### Document passage

Description
Intro
I was trying to measure the performance impact of a single cache miss while reading the middle element of an array containing 1,000,000 integers. It required 0.437 ns according to benchmark's results. However, I don't know for sure, if the result is being cached on repeated iterations over s, as we're only accessing a single element, and nothing else.
It would be bad, if the data was already cached, and the benchmark was meaningless.
This is the section of the code I was analyzing.
for(auto _ : s)
{
int duh = x[500000]+x[500000]; // duh
benchmark::DoNotOptimize(duh); // duh
}
There's a little bit of need for functions that trash the data cache, instruction cache, and cause other anomalies. There's some need for methods that artificially cause branch mispredictions, L1-L2-L3 cache misses, etc.
It would be very helpful to simulate when a system is noisy, and the performance of codes in the first few cycles, when the cache isn't hot. This is a very important case for many industries.
Such conditions occur in very low latency applications like High Frequency Trades, game engine development, rendering engine development, numerical simulation codes, and being able to simulate such artificial hotspots, at the call of a single function or macro, would be extremely helpful.
Describe the solution you'd like
- Methods that would do a lot of busy work, without actually doing anything, thus trashing the instruction cache.
- Methods that would do a lot of memory access that completely overwrites everything in L1-L2-L3 cache, or any level the user may want to selectively trash. Maybe allow the user to trash only N% of the L1/L2/L3 caches etc.

######

● **Instructions**:
(a) Summarize the cache-trashing feature request in two sentences.
(b) Write the next part of the cache-trashing feature request, picking up after its last line.

### Source material

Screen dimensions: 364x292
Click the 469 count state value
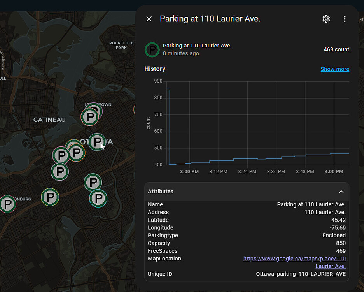336,49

######

● **Expected results**:
(a) The author benchmarked reading the middle element of a 1,000,000-integer array at 0.437 ns but cannot tell whether the element stays cached across repeated iterations, which would make the benchmark meaningless. They ask for functions or macros that trash the instruction and data caches, even selectively down to a chosen level or percentage of L1/L2/L3, and that artificially cause branch mispredictions and cache misses, so that noisy, cold-cache conditions can be simulated for low-latency fields such as high-frequency trading and game engine development.

(b)
- Methods that artificially cause branch mispredictions in seemingly normal code, almost out of nowhere.
- Methods that cause CPU migration, context switches, and other common hotspots that suck for performance.
There could be other artificial hotspots that might interest people in other domains, but the few above would suit the needs of those interested in numerical computations, and many others.
Describe alternatives you've created
Artificially created and used hotspots on my own, but that slows down the fast and ready-to-go nature of using benchmark.
I'm already able to do all of this through my custom code, but it would be helpful if at least some were available in the benchmark, and could be something as simple like benchmark::TrashL1Cache(), benchmark::BranchMispredictionEveryNIterations(1234) where 1234 is the number of iterations after which a branch misprediction would happen, etc
Some of the things like branch misprediction is not difficult to code at all, but it would be helpful if it was available in the stock benchmark just a function call away.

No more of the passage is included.